3. Analyzing Index Usage via Execution Plans
Taking MySQL's EXPLAIN command as an example, key field interpretations:

type: Query efficiency from high to low is const > ref > range > index > ALL. If it is ALL, it indicates a full table scan.
key: The actual name of the index used. If it is NULL, no index is used.
Extra:
- Using index: A covering index is used, no table lookup is required.
- Using where: The server layer needs to filter data (the index may be partially effective).
- Using filesort: Additional sorting is required, consider adding an index to optimize sorting.

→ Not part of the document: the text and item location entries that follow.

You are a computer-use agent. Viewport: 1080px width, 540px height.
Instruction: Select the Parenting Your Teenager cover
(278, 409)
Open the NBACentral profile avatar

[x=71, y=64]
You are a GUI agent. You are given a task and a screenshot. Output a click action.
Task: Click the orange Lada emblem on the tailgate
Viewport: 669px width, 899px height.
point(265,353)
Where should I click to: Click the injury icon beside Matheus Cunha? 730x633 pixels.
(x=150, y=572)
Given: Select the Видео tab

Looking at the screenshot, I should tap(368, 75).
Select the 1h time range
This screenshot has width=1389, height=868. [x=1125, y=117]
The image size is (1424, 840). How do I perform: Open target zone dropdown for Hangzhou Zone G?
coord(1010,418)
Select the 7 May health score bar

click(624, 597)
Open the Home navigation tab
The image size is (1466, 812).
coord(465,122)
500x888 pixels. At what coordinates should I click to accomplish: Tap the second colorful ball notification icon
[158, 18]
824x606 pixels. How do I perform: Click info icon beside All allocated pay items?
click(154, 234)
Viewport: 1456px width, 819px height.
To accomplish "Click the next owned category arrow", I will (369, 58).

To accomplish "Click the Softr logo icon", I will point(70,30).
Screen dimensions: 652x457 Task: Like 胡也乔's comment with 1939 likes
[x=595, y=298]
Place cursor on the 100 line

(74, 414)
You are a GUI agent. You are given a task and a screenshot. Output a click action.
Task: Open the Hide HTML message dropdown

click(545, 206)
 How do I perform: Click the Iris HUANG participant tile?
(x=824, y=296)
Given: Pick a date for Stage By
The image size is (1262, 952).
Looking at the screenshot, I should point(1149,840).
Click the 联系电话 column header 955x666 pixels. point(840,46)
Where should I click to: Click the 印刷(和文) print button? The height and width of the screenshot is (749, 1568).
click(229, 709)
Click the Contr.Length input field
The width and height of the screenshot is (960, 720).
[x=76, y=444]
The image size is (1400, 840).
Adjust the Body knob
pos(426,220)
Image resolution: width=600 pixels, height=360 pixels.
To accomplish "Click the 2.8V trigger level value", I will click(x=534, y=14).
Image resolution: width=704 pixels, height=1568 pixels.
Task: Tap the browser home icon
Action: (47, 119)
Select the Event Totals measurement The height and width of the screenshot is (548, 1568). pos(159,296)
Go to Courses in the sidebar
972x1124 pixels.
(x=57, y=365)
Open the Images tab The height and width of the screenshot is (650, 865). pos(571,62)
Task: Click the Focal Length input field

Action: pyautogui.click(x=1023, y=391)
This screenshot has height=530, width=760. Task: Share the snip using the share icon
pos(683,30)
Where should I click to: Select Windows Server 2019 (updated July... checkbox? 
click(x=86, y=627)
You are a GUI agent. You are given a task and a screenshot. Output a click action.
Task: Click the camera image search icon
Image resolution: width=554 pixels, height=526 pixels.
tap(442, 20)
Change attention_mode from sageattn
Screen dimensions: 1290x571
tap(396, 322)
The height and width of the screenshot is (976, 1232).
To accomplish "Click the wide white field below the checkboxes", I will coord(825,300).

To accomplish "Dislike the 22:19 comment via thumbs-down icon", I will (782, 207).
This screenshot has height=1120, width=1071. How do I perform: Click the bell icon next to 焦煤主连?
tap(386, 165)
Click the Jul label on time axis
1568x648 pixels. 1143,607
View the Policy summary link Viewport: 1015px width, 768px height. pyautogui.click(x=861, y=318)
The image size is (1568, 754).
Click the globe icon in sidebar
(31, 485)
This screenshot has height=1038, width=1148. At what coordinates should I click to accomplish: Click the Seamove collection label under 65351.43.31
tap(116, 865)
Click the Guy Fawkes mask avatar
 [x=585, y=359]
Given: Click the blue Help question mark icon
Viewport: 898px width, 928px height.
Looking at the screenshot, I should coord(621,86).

4. Practical Case: Index Selection Strategy
Assuming the table orders has fields user_id (high selectivity), status (low selectivity, only 3 states), and create_time. Query:

SELECT * FROM orders  
WHERE user_id = 1001 AND status = 'shipped'  
ORDER BY create_time DESC;

Option 1: Separate index (user_id)
- Advantage: Quickly locates data for user_id=1001.
- Disadvantage: Requires filtering status and sorting in memory, which is inefficient with large data volumes.
Option 2: Composite index (user_id, status, create_time)
- Advantage: Covers query conditions and sorting, avoiding table lookups and file sorting.
- Verification: The EXPLAIN result should show type: ref and Extra: Using index.

Summary
Index selection must combine query conditions, sorting, grouping, and other requirements, avoiding failure scenarios. Verify index effectiveness through execution plans, prioritizing covering indexes and composite indexes to reduce disk I/O. In practical work, the read/write overhead of indexes must be balanced to avoid over-indexing.